Extracted records:
■ ■ ■ ■ ■ ■ ■
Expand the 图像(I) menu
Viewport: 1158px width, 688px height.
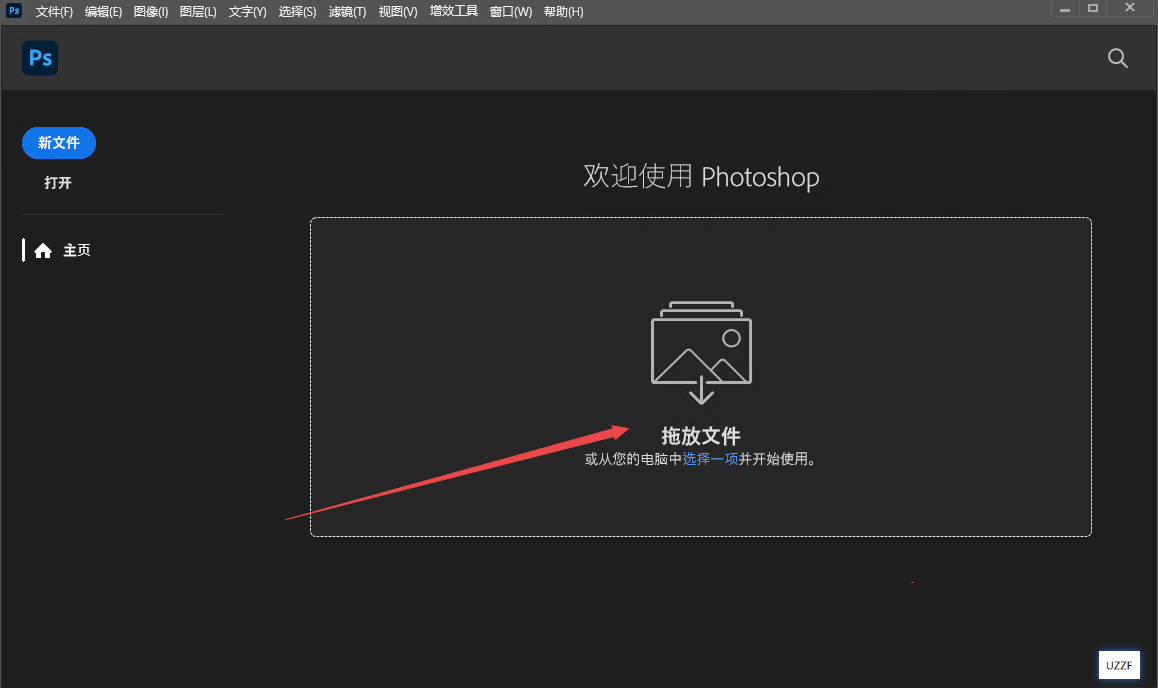[x=151, y=12]
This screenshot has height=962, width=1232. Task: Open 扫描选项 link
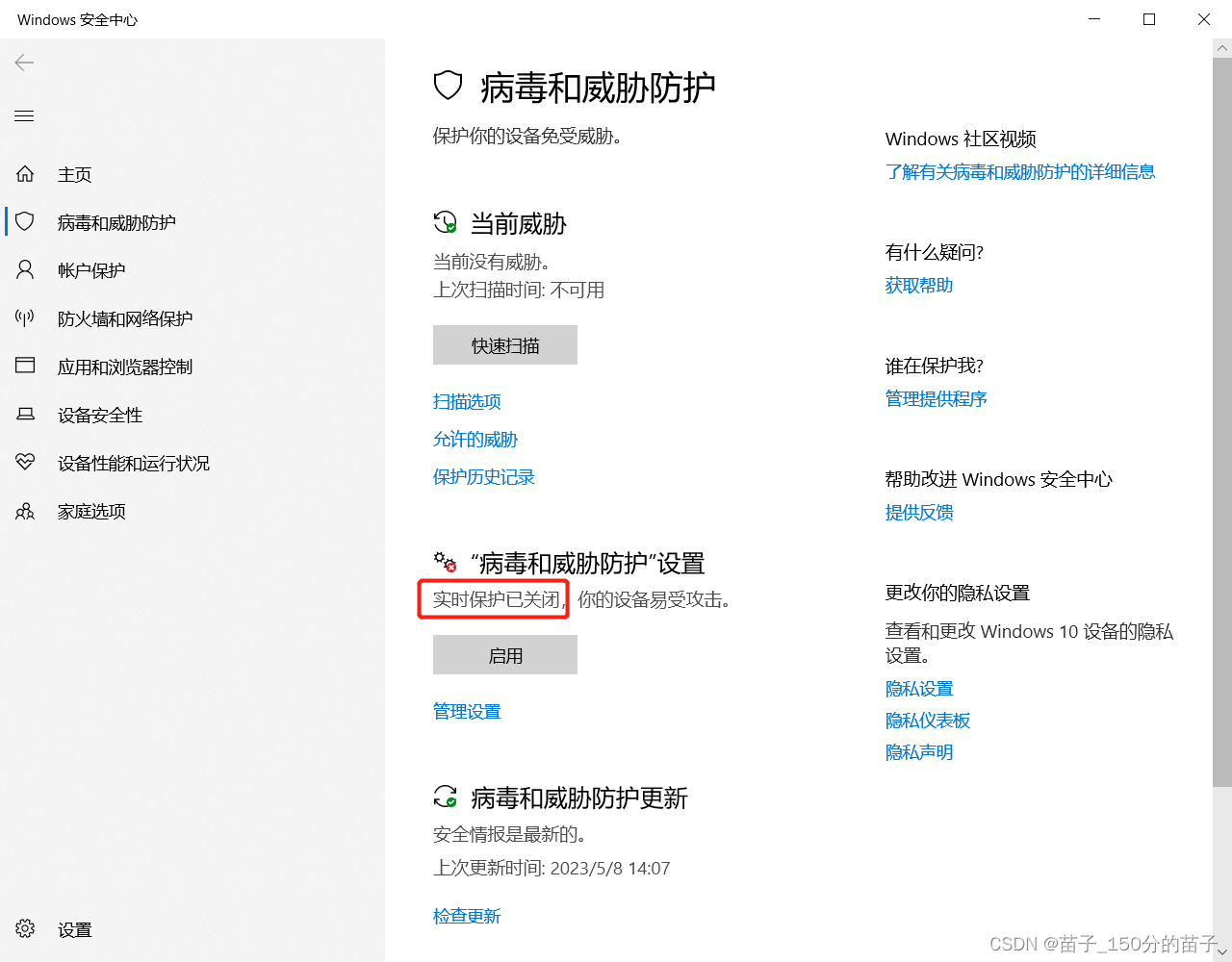[467, 401]
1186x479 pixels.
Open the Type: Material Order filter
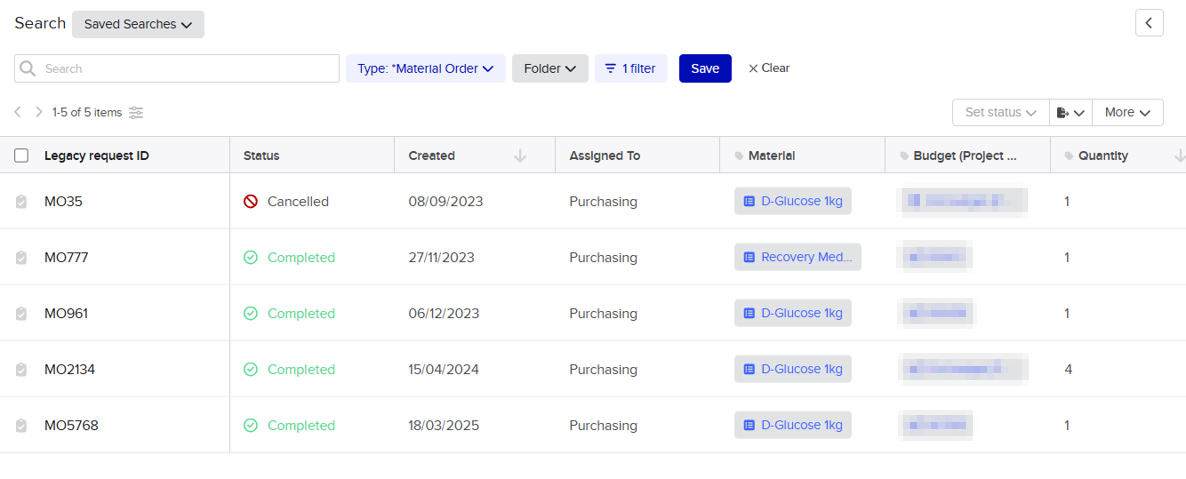(x=425, y=69)
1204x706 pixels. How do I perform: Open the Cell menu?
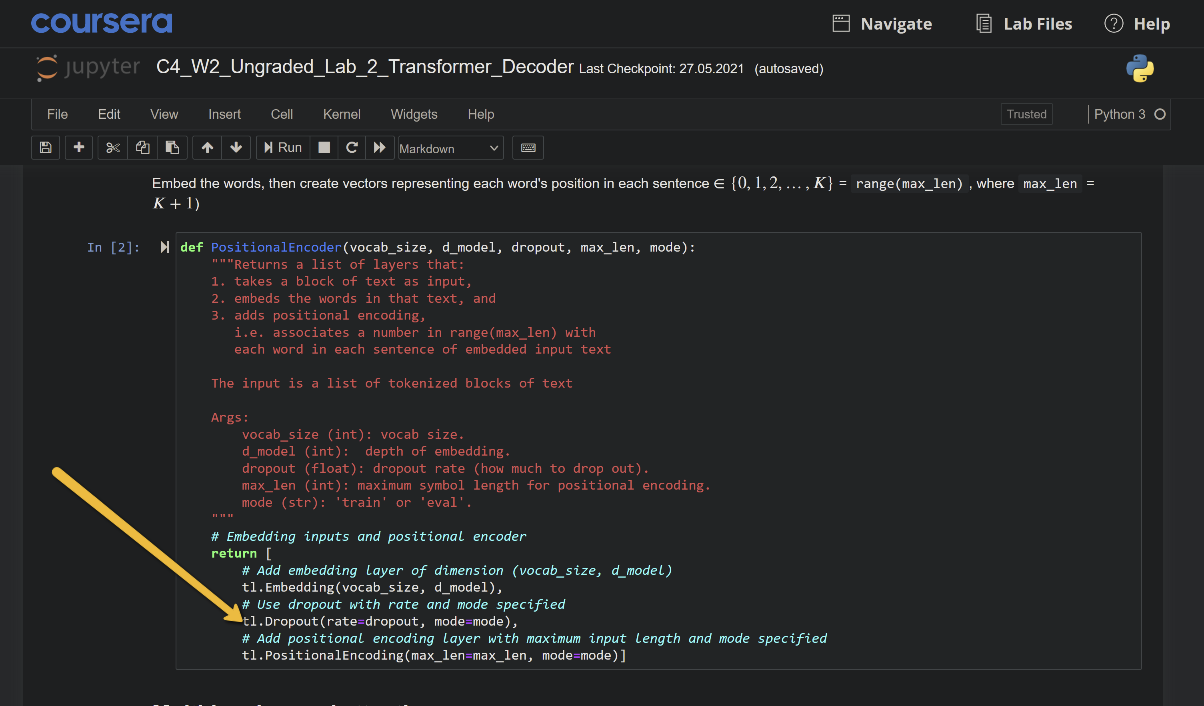point(281,114)
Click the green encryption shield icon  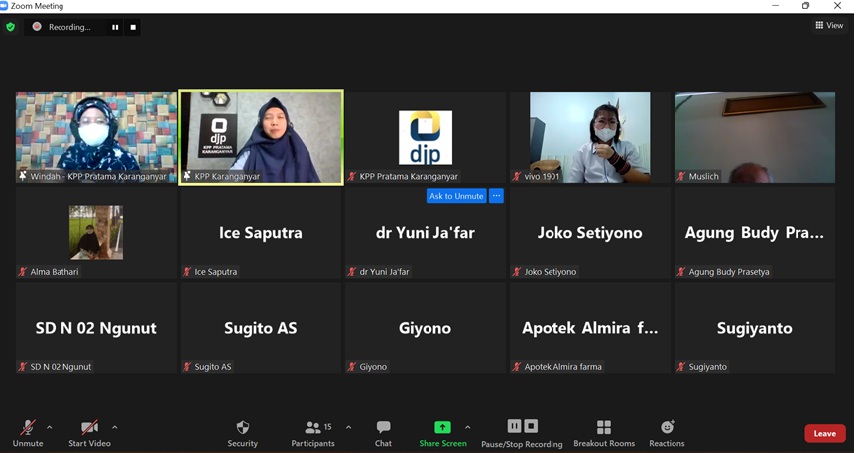[11, 27]
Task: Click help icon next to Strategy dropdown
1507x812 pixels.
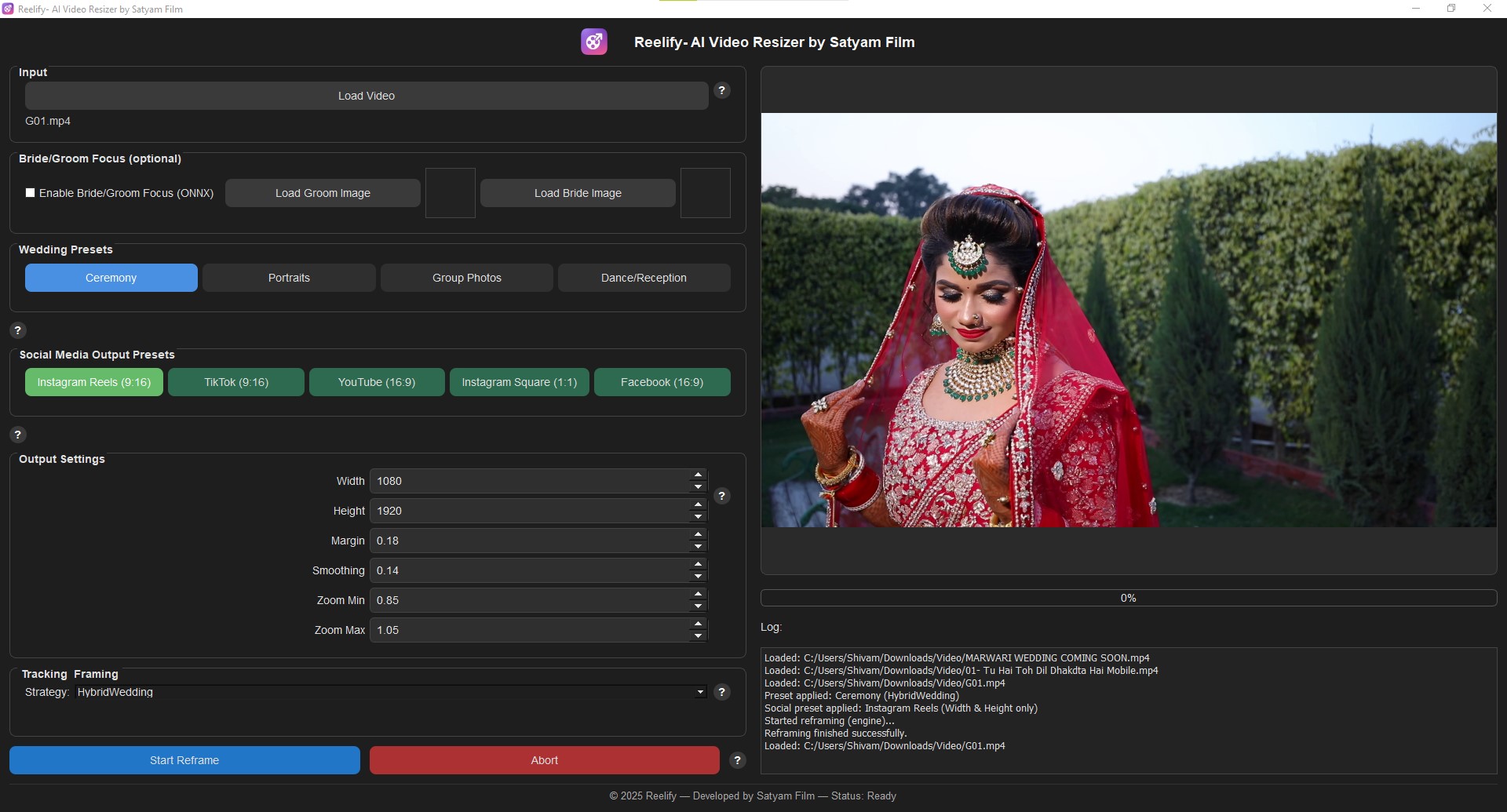Action: (x=721, y=692)
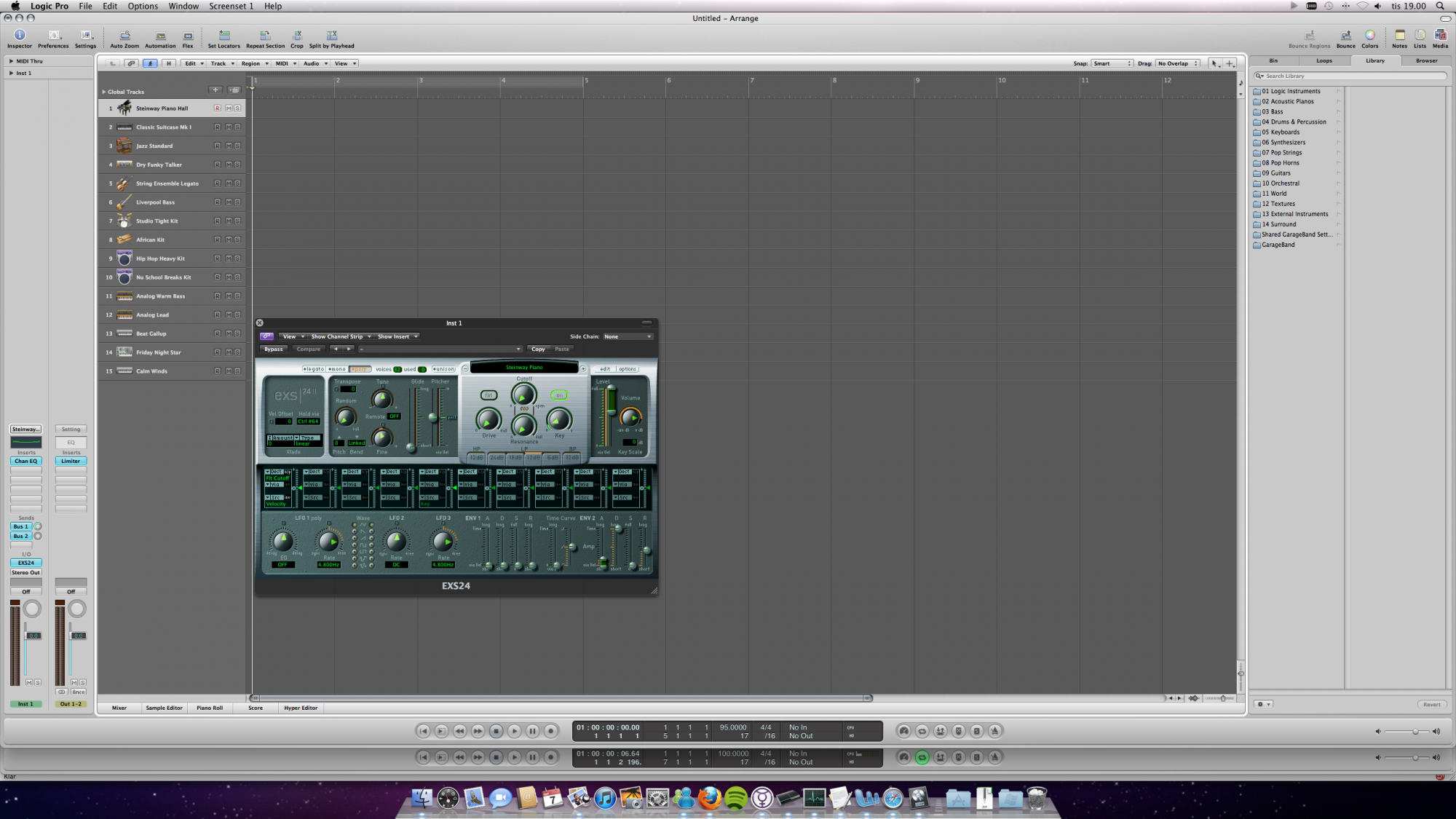
Task: Open the Screenset 1 menu
Action: 231,6
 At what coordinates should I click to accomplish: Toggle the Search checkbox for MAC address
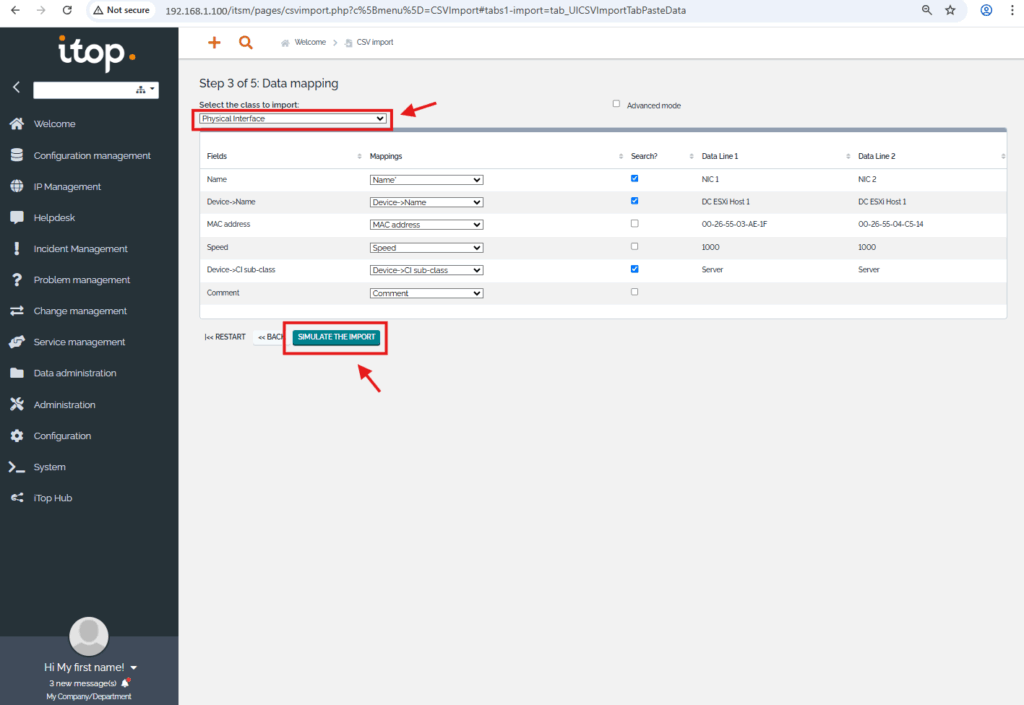click(x=635, y=224)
■ ■ ■ ■ ■ ■ ■
Rewrite the records from the line containing "At what coordinates" through the end of the records, requests included, and raise every coordinate in the answers by 125. Leave the pictures out.

● **ANSWER TO THE TASK**:
 At what coordinates should I click to accomplish: Toggle the Search checkbox for MAC address
click(x=760, y=349)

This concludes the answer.